- Interactive map of Tell Mulabbis
- Type: Archaeological mound
- Periods: Roman, Byzantine, Early Islamic, Crusader, Mamluk, Late Ottoman
- Location: Petah Tikva, Israel
- Region: Yarkon River basin

= Mulabbis =

Former Arab village and archaeological site in modern Israel

Tel Mulabbis (Arabic: ملبس, Hebrew: אומלבס, מולבס) is an archaeological mound in modern Petah Tikva, Israel.

Mulabbis is a key site in the Yarkon River basin, with habitation remains from the Roman, Byzantine, Early Islamic, Crusader, Mamluk and Late Ottoman periods.
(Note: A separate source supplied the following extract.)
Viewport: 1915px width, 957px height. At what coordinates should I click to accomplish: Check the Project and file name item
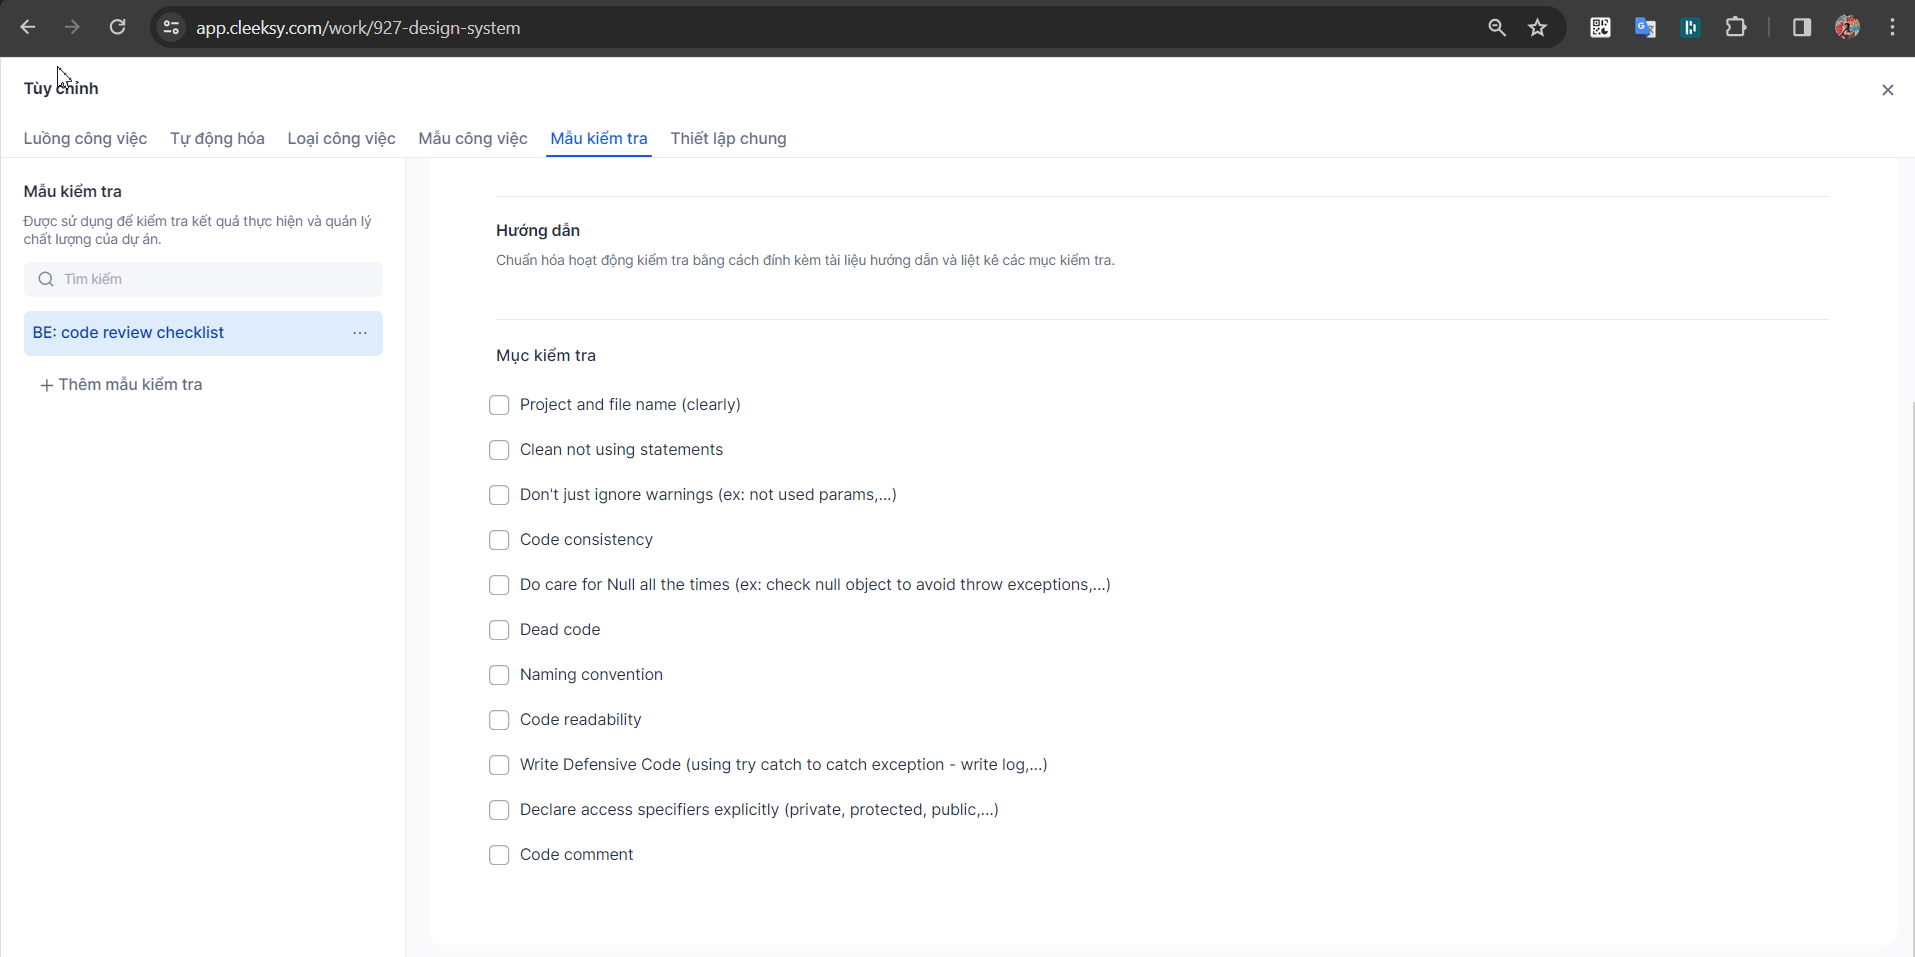coord(499,405)
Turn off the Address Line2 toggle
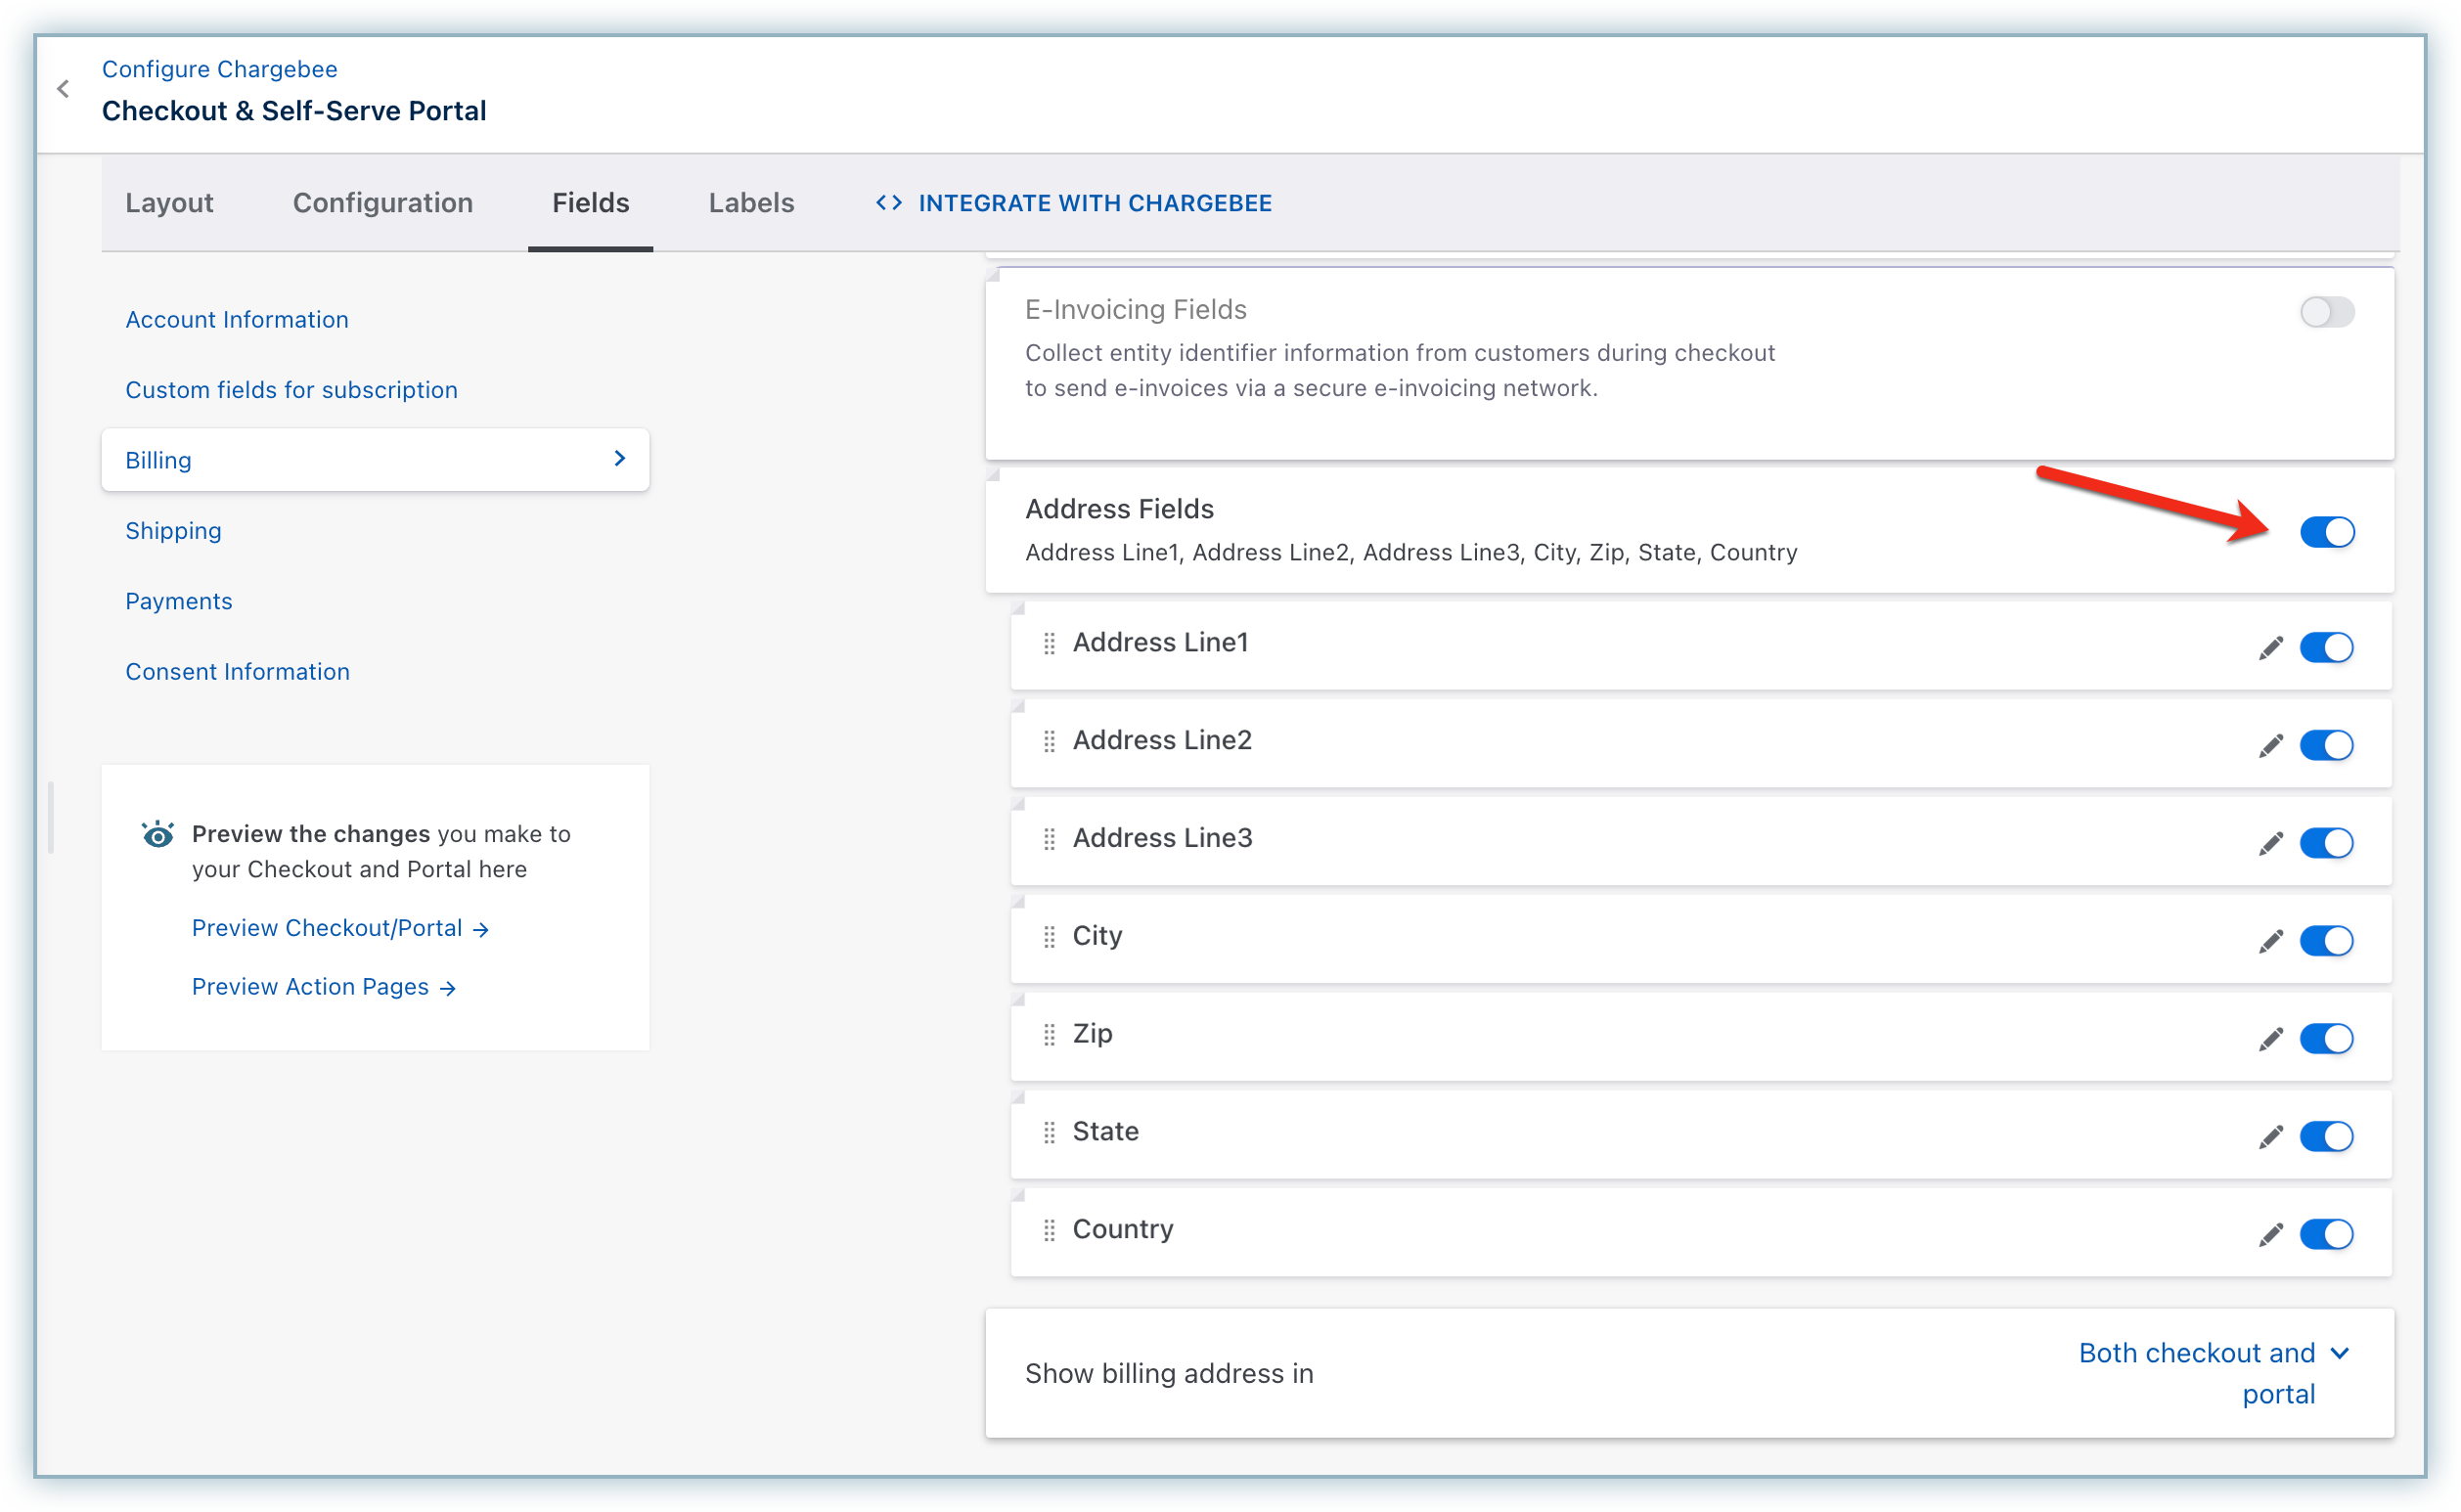This screenshot has height=1512, width=2461. pyautogui.click(x=2326, y=745)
== Crusader and Mamluk periods ==
Khirbat Mulabbes was home to the Crusader village of Bulbus, an identification proposed in the nineteenth century by French scholar fr. A Crusader source from 1133 CE states that the Count of Jaffa granted the land to the Hospitaller order, including “the mills of the three bridges” (“des moulins des trios ponts”).

In 1478 CE (AH 883), the Mamluk Sultan of Egypt, Qaitbay, endowed a quarter of the revenues of Mulabbes to two newly established institutions: Madrasa Al-Ashrafiyya in Jerusalem, and a mosque in Gaza.

== Ottoman period ==
David Grossman suggests that Mulabbes was "Milus", a village with 42 Muslim households, mentioned in the Ottoman tax records in 1596.
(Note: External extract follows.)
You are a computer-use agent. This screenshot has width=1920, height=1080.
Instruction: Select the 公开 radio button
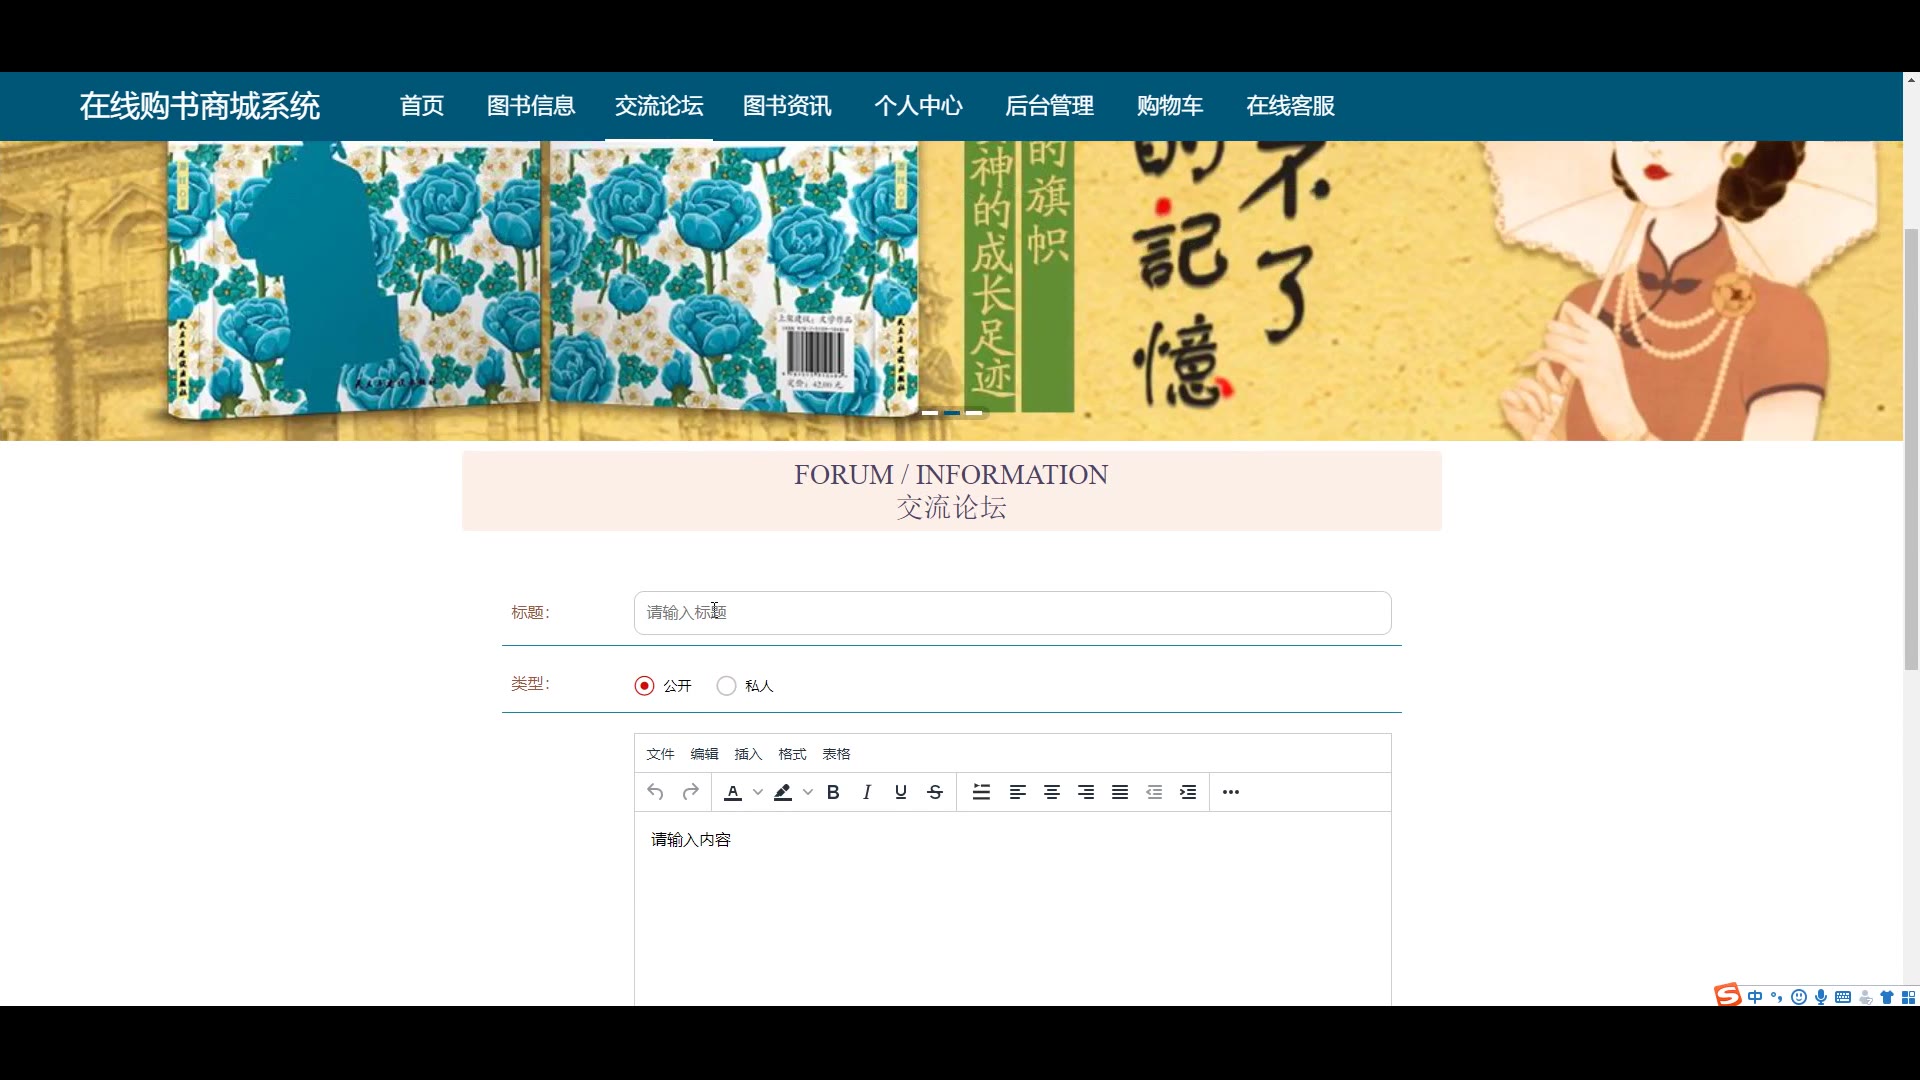[x=644, y=686]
"Melebbes" appears on Jacotin's map drawn up during Napoleon's invasion in 1799, and shows up as "el Mulebbis" on Kiepert's map of Palestine, published in 1856.

Following the invasion of the Levant by Ibrahim Pasha of Egypt (1831-1841), the village was repopulated by Egyptian emigrants belonging to the Abu Hamed al-Masri clan as part of a wider wave of migration that settled in Palestine's coastal lowlands.

In 1870, Victor Guérin noted that "Melebbes" was a small village with 140 inhabitants, surrounded by fields of watermelon and tobacco. An Ottoman village list from about the same year showed that "Mulebbes" had 43 houses and a population of 125, though the population count included men only. It was also noted that the village was located on a hill, "Auf einer Anhöhe", 2.75 hours northeast of Jaffa.

The Palestine Exploration Fund's Survey of Western Palestine visited "Mulebbis" in 1874 and described it as "a similar mud village [as Al-Mirr], with a well." Following the sale of Mulabbes' lands to Jewish entrepreneurs, its residents dispersed in neighboring villages like Jaljulia and Fajja.

In 1878, Jewish entrepreneurs purchased the land of Mulabbes, establishing the first Jewish moshava, Petah Tikvah.